Artists, authors, and other creators have been complaining about since the rise of generative Artificial Intelligence which is often trained on copyrighted material without permission. Copyright and artificial intelligence have always been tricky to understand as the question of how much they change or mimic protected content has not been settled. Artists and authors have sued each other to protect their rights.

The training dataset used to build the artificial intelligence model must be reported by the companies not later than 30 days. The bill will not affect existing platforms unless they make changes to their training datasets after it becomes law.

The bill received support from industry groups like the writers Guild of America, the Recording Industry Association of America, the Directors Guild of America, the Screen Actors Guild, and the American Federation of Television and Radio Artists. Notably absent from the list of supporters is the Motion Picture Association (MPA), which normally backs moves to protect copyrighted work from piracy. (Disclosure: The Verge’s editorial staff is unionized with the Writers Guild of America, East.)
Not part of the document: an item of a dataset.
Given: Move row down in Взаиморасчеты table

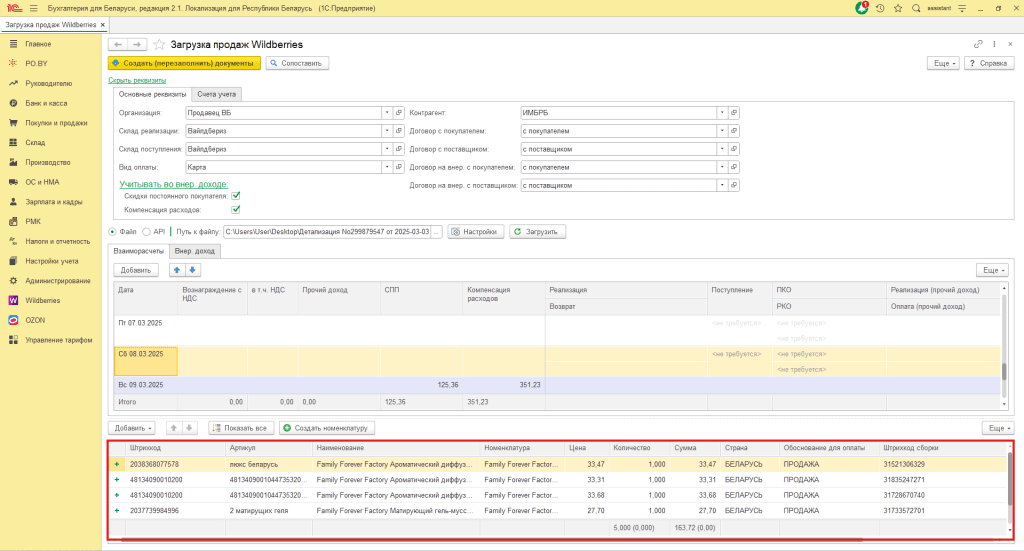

Keeping Your Data Slurped to Train AI: How Do You Wanna Scrape, Purchase, or Use to Train Your AI?

If you’ve ever posted something to the internet—a pithy tweet, a 2009 blog post, a scornful review, or a selfie on Instagram—it has most likely been slurped up and used to help train the current wave of generative AI. A lot of reams of data power large language models. And even if it’s not powering a chatbot, the data can be used for other machine-learning features.

Before we get to how you can opt out, it’s worth setting some expectations. A lot of companies building artificial intelligence already have systems that crawl the web. Companies are also secretive about what they have actually scraped, purchased, or used to train their systems. “We honestly don’t know that much,” says Niloofar Mireshghallah, a researcher who focuses on AI privacy at the University of Washington. “In general, everything is very black-box.”

There are lots of ways for an artificial intelligence system to have data removed, but there is not much information about the systems that are in place. Labor-intensive options can be buried. It’s likely that getting posts removed from the data will be difficult. When companies start allowing opt-out for future data sharing, they usually make users opt-in by default.

Source: How to Stop Your Data From Being Used to Train AI

Why do companies spend so much money on security and privacy protection? A Comment from Klosowski, a Privacy and Security Campaigner, at the Electronic Frontier Foundation

“Most companies add the friction because they know that people aren’t going to go looking for it,” says Thorin Klosowski, a security and privacy activist at the Electronic Frontier Foundation. “Opt-in would be a purposeful action, as opposed to opting out, where you have to know it’s there.”